# Thoughts on Lucy



## ALBoerGoats (Dec 27, 2015)

Just wanted to hear thoughts on her conformation. She is 5 weeks old now. I'm really liking how she's turning out but interested in hearing others thoughts on her.


----------



## goat girls (Dec 13, 2017)

I not a Boer goat person but I would be proud to have her in my herd!


----------



## ALBoerGoats (Dec 27, 2015)

Thank you. I am very pleased with how she is turning out


----------



## spidy1 (Jan 9, 2014)

ohlala: I love Lucy!


----------



## TooManyBoers (Oct 19, 2017)

Well, isn't she just the little chunk? I'll take her off you!


----------



## toth boer goats (Jul 20, 2008)

She looks really good so far. 

She is too young to determine conformation, but, what I see is good.


----------



## Suzanne_Tyler (Jul 19, 2014)

She is freakin adorable


----------



## ALBoerGoats (Dec 27, 2015)

TooManyBoers said:


> Well, isn't she just the little chunk? I'll take her off you!

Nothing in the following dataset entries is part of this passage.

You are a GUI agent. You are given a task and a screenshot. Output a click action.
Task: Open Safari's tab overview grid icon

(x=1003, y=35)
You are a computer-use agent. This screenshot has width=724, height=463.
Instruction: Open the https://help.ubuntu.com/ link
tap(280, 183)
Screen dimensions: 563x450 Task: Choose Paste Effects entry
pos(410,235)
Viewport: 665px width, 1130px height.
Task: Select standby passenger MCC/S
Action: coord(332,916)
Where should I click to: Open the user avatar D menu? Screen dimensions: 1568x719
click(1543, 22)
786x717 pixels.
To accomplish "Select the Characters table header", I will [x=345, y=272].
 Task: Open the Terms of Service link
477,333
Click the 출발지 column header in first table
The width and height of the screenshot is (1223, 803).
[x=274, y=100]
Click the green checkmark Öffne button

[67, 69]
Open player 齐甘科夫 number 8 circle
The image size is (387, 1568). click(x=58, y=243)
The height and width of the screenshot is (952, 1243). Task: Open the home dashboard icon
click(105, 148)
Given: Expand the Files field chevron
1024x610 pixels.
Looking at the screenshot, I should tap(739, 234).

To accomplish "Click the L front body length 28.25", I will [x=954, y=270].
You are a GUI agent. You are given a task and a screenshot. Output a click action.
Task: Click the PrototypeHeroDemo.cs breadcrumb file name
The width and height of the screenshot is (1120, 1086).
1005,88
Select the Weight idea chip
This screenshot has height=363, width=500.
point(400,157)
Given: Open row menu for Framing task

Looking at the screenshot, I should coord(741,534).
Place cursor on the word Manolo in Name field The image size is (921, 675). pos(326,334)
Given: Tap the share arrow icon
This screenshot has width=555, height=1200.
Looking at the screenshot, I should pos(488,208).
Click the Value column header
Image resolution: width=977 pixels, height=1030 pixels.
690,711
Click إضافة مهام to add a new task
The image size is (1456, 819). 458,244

She is definitely a chunky little thing lol
Thank you everyone 
I'm definitely thinking she's a keeper


----------



## ALBoerGoats (Dec 27, 2015)

Lucy will be going to her first show in April. I'm planning on possibly taking her sister too but not quite sure if her one teat is acceptable? Seems to be a little nub on it but doesn't seem like there's an orifice


----------



## toth boer goats (Jul 20, 2008)

Hard to see, but if it is a nub at the bottom half and is less than 50 % of the main teat, it is acceptable A9 ABGA chart.


----------



## MadCatX (Jan 16, 2018)

Wow - shes a pretty goat lol Im not a judge or anything but I would say she's blue ribbon.


----------



## Lstein (Oct 2, 2014)

Very nice, feel free to send her this way.


----------



## spidy1 (Jan 9, 2014)

No no no send her this way!!!


----------



## toth boer goats (Jul 20, 2008)

LOL, OK, no fighting over her.
Send her this way. :haha:


----------



## MadCatX (Jan 16, 2018)

Im going to clear it with the wife, lol send her on to Jawja - we'll take her


----------



## MadCatX (Jan 16, 2018)

toth boer goats said:


> LOL, OK, no fighting over her.
> Send her this way. :haha:


Hey Toth - do they breed mini Boers?


----------



## toth boer goats (Jul 20, 2008)

There isn't really such a thing as a "mini boer". 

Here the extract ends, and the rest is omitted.